I recently completed a small but rewarding project: developing a serverless story generator using AWS Lambda, Python, and AI models. The entire process took just a couple of hours, though it built on earlier work I had done.
Some time ago, I created a Python program that could generate random stories using a locally hosted LLaMA model. The generation was entirely offline, which was both efficient and cost-effective.
When I learned about AWS Lambda—a serverless compute service that only runs in response to requests—I was intrigued. Since Lambda doesn't stay constantly active, it offered a budget-friendly solution for deploying my code.
However, integrating everything wasn’t entirely straightforward. I spent a couple of weeks troubleshooting how to connect n8n, a local automation tool, with my website. There’s still more to learn in that area.

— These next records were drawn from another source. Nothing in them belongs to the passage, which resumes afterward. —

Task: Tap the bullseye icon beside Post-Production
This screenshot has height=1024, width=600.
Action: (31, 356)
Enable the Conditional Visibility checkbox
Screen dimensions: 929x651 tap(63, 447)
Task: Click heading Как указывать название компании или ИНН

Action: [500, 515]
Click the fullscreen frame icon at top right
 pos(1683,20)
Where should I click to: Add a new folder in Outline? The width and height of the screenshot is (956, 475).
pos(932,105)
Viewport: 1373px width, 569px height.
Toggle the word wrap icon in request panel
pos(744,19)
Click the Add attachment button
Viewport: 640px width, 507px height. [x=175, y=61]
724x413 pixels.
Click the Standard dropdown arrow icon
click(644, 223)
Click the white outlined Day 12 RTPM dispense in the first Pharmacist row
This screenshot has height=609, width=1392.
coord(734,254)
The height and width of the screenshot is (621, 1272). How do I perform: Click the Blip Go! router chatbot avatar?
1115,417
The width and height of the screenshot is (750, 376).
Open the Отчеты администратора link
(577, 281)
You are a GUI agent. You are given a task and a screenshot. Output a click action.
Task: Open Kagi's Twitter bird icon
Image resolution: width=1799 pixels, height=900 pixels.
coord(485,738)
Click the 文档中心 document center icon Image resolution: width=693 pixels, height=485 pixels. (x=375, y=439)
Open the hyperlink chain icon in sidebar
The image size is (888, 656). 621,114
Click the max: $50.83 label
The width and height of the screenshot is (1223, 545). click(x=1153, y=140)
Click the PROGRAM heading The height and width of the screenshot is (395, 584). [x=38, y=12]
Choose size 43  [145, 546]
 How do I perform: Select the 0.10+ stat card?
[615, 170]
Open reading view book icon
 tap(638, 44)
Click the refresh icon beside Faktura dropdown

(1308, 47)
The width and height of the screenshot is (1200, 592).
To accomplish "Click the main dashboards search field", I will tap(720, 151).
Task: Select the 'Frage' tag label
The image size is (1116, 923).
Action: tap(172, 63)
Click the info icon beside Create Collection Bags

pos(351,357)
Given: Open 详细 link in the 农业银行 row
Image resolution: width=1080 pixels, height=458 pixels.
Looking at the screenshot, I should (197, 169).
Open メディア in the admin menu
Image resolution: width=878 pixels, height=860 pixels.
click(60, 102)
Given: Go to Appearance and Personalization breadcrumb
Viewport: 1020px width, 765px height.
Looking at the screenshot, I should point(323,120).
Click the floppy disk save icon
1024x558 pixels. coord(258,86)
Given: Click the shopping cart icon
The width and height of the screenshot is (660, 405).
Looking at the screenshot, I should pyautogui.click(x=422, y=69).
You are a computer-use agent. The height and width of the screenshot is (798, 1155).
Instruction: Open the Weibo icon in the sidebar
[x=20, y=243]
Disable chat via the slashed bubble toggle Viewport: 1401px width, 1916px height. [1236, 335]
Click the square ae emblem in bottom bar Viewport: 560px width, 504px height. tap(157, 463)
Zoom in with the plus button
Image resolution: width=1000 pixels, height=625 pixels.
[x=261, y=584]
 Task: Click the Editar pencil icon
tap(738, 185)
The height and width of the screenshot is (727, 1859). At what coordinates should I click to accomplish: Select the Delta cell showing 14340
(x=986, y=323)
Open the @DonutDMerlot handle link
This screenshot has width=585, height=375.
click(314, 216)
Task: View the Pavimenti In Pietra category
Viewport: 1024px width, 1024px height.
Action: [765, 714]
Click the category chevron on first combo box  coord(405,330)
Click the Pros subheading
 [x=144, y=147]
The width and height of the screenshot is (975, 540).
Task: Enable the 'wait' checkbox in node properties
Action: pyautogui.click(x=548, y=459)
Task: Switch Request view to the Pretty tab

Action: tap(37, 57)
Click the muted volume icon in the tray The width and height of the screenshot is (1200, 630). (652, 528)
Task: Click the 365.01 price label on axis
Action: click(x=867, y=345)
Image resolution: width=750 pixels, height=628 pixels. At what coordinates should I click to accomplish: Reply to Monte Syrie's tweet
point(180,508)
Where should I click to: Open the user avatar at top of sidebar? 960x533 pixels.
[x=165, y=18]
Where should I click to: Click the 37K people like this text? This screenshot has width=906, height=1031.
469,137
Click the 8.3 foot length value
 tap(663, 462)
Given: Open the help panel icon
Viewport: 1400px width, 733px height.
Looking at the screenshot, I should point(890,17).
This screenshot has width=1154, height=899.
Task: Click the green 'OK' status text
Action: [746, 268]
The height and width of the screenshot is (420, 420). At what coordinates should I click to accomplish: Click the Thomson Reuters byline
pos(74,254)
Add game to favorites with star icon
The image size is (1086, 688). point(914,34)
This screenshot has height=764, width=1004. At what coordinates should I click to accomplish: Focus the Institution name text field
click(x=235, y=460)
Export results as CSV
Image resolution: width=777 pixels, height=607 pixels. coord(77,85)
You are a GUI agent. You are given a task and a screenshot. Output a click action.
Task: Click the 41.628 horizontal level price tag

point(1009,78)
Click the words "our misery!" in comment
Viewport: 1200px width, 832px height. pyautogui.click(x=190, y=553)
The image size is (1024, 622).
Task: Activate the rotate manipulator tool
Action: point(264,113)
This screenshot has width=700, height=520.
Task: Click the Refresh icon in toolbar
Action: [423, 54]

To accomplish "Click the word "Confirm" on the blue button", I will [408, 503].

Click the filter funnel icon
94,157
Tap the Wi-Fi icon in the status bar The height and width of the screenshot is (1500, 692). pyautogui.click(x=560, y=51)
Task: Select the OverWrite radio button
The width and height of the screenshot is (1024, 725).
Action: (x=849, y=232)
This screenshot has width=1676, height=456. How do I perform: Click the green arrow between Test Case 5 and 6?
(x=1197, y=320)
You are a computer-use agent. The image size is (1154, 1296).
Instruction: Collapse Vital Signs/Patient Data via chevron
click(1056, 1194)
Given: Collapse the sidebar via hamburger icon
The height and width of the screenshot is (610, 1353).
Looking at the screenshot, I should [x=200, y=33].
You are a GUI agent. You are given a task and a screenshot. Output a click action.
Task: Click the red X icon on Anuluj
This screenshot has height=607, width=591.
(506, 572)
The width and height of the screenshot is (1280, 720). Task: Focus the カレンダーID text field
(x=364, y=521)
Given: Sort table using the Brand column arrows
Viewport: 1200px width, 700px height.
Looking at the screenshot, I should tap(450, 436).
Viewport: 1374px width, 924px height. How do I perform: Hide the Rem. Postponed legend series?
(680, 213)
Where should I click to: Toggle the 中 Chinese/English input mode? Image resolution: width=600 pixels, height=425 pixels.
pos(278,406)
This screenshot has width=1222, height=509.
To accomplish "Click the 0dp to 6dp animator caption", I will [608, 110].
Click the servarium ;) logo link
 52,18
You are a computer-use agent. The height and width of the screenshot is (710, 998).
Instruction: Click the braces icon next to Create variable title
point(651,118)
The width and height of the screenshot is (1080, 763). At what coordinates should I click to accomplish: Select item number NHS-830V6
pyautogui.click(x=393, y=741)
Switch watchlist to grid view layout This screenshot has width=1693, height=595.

For this project, I used both ChatGPT and Claude to assist with development. I found Claude particularly helpful for resolving complex coding issues where ChatGPT sometimes fell short.
Along the way, I ran into a few unexpected requirements. For example, I needed to generate an OpenAI API key and configure it as an environment variable in Lambda. I also discovered that any required Python libraries had to be packaged, zipped, and uploaded with the deployment bundle—a detail that AI models did point out, but which still took some trial and error to get right.
After thorough testing, everything finally came together. I set up an API Gateway to expose the Lambda function, and the final product is now live on my website. The generated stories are somewhat unpredictable—likely due to a high temperature setting in the AI sampling—but that randomness adds character. The JSON output at the end can occasionally introduce distortion, but overall, I’m quite pleased with the results.
This project not only deepened my understanding of serverless architecture and API integration, but also demonstrated the practical value of combining automation tools with AI capabilities.